*** Opening of DATA SUPPLIED ***

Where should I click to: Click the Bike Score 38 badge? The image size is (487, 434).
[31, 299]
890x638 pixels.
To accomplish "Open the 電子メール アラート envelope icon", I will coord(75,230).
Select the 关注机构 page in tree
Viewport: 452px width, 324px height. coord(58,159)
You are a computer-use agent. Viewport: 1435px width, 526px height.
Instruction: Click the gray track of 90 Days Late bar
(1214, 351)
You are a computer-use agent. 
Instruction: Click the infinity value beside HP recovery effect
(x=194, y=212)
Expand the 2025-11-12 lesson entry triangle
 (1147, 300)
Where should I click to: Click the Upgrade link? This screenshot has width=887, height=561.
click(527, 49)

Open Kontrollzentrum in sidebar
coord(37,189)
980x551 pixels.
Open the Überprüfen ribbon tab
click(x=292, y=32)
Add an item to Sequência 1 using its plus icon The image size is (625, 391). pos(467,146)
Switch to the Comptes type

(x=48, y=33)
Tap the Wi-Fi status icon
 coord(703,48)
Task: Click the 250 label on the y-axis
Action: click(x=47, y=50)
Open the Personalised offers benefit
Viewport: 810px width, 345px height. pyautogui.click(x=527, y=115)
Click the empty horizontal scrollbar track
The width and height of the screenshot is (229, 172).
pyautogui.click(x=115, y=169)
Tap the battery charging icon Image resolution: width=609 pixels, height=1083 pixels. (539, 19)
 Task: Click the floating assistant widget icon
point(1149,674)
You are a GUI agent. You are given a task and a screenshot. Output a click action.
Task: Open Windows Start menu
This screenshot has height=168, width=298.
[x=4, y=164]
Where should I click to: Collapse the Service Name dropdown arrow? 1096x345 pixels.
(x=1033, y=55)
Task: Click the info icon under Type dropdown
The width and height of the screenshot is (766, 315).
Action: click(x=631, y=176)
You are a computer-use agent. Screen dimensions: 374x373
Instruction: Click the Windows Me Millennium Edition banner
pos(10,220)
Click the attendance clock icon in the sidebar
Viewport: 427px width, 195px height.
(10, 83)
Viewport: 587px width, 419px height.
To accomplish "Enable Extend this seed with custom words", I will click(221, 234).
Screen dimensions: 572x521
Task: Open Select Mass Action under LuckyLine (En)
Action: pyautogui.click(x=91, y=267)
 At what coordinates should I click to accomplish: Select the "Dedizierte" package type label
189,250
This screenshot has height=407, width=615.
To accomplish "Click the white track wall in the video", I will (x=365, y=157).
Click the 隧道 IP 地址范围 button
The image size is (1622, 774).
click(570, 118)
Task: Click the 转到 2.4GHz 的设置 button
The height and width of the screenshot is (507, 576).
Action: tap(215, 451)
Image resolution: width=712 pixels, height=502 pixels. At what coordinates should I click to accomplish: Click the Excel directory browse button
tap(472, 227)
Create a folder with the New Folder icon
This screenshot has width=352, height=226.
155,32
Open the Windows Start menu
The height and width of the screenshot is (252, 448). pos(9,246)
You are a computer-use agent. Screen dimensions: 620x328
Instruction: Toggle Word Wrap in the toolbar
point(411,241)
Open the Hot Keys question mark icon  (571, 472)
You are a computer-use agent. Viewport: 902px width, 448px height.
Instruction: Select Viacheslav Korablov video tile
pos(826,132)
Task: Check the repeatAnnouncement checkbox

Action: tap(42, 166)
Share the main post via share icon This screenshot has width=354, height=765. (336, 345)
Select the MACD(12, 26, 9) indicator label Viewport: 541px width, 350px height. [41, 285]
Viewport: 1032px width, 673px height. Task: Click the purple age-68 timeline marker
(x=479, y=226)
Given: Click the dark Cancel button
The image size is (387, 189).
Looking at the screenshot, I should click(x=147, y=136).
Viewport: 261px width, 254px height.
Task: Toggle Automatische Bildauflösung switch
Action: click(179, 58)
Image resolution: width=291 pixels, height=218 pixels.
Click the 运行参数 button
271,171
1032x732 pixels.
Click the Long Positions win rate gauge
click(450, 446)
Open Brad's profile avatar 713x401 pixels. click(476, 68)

*** Close of DATA SUPPLIED ***

▸ TASK INSTRUCTIONS: Search the records for the string "computer" and report each line that has it.

▸ SOLUTION:
You are a computer-use agent. Viewport: 1435px width, 526px height.
You are a computer-use agent. 
You are a computer-use agent. Screen dimensions: 374x373
You are a computer-use agent. Screen dimensions: 620x328
You are a computer-use agent. Viewport: 902px width, 448px height.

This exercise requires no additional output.